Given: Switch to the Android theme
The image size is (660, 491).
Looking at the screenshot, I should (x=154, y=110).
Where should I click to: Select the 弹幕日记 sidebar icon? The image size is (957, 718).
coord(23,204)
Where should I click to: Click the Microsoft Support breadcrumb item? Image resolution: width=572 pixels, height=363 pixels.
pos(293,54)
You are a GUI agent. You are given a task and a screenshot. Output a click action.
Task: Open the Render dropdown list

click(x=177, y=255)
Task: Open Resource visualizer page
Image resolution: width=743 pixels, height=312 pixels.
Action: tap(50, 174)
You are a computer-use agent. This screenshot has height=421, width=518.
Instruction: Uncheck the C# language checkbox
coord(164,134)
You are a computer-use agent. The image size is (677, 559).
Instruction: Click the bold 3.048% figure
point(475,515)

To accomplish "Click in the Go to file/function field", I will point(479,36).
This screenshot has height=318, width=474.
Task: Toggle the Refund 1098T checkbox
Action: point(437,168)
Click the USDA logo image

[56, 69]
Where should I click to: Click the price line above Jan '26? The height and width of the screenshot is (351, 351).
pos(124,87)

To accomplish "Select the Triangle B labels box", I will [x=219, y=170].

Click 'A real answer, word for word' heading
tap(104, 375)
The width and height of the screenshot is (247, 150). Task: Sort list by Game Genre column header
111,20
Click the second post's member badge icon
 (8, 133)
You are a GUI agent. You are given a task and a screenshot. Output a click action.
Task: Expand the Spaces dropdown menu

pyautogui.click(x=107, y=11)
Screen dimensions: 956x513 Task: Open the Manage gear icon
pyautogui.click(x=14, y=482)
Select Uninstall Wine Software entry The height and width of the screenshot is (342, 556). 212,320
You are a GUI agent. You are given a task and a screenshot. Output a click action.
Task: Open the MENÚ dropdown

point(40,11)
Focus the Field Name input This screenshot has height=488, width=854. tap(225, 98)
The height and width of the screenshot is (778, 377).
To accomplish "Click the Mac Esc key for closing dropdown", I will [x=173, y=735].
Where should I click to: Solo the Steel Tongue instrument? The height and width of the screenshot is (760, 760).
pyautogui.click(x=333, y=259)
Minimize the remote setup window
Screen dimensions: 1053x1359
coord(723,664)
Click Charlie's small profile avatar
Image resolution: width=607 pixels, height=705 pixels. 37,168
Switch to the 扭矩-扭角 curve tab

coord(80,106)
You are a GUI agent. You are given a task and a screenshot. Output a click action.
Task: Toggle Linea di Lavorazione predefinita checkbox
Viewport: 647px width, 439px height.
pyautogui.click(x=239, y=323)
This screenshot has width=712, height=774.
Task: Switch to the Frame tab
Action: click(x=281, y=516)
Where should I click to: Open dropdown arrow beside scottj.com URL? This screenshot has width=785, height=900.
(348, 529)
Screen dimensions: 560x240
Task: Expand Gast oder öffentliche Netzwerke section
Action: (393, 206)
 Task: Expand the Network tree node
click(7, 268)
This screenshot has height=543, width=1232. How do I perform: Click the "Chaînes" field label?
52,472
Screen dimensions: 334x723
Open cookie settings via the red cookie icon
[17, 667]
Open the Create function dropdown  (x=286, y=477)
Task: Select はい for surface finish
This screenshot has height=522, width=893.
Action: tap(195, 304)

Problem
Transcribe each line of the data exactly, skipping none.

Answer to this problem
Given: Switch to the Android theme
The image size is (660, 491).
Looking at the screenshot, I should (x=154, y=110).
Where should I click to: Select the 弹幕日记 sidebar icon? The image size is (957, 718).
coord(23,204)
Where should I click to: Click the Microsoft Support breadcrumb item? Image resolution: width=572 pixels, height=363 pixels.
pos(293,54)
You are a GUI agent. You are given a task and a screenshot. Output a click action.
Task: Open the Render dropdown list

click(x=177, y=255)
Task: Open Resource visualizer page
Image resolution: width=743 pixels, height=312 pixels.
Action: tap(50, 174)
You are a computer-use agent. This screenshot has height=421, width=518.
Instruction: Uncheck the C# language checkbox
coord(164,134)
You are a computer-use agent. The image size is (677, 559).
Instruction: Click the bold 3.048% figure
point(475,515)

To accomplish "Click in the Go to file/function field", I will point(479,36).
This screenshot has height=318, width=474.
Task: Toggle the Refund 1098T checkbox
Action: point(437,168)
Click the USDA logo image

[56, 69]
Where should I click to: Click the price line above Jan '26? The height and width of the screenshot is (351, 351).
pos(124,87)

To accomplish "Select the Triangle B labels box", I will [x=219, y=170].

Click 'A real answer, word for word' heading
tap(104, 375)
The width and height of the screenshot is (247, 150). Task: Sort list by Game Genre column header
111,20
Click the second post's member badge icon
 (8, 133)
You are a GUI agent. You are given a task and a screenshot. Output a click action.
Task: Expand the Spaces dropdown menu

pyautogui.click(x=107, y=11)
Screen dimensions: 956x513 Task: Open the Manage gear icon
pyautogui.click(x=14, y=482)
Select Uninstall Wine Software entry The height and width of the screenshot is (342, 556). 212,320
You are a GUI agent. You are given a task and a screenshot. Output a click action.
Task: Open the MENÚ dropdown

point(40,11)
Focus the Field Name input This screenshot has height=488, width=854. tap(225, 98)
The height and width of the screenshot is (778, 377).
To accomplish "Click the Mac Esc key for closing dropdown", I will [x=173, y=735].
Where should I click to: Solo the Steel Tongue instrument? The height and width of the screenshot is (760, 760).
pyautogui.click(x=333, y=259)
Minimize the remote setup window
Screen dimensions: 1053x1359
coord(723,664)
Click Charlie's small profile avatar
Image resolution: width=607 pixels, height=705 pixels. 37,168
Switch to the 扭矩-扭角 curve tab

coord(80,106)
You are a GUI agent. You are given a task and a screenshot. Output a click action.
Task: Toggle Linea di Lavorazione predefinita checkbox
Viewport: 647px width, 439px height.
pyautogui.click(x=239, y=323)
This screenshot has width=712, height=774.
Task: Switch to the Frame tab
Action: click(x=281, y=516)
Where should I click to: Open dropdown arrow beside scottj.com URL? This screenshot has width=785, height=900.
(348, 529)
Screen dimensions: 560x240
Task: Expand Gast oder öffentliche Netzwerke section
Action: (393, 206)
 Task: Expand the Network tree node
click(7, 268)
This screenshot has height=543, width=1232. How do I perform: Click the "Chaînes" field label?
52,472
Screen dimensions: 334x723
Open cookie settings via the red cookie icon
[17, 667]
Open the Create function dropdown  (x=286, y=477)
Task: Select はい for surface finish
This screenshot has height=522, width=893.
Action: tap(195, 304)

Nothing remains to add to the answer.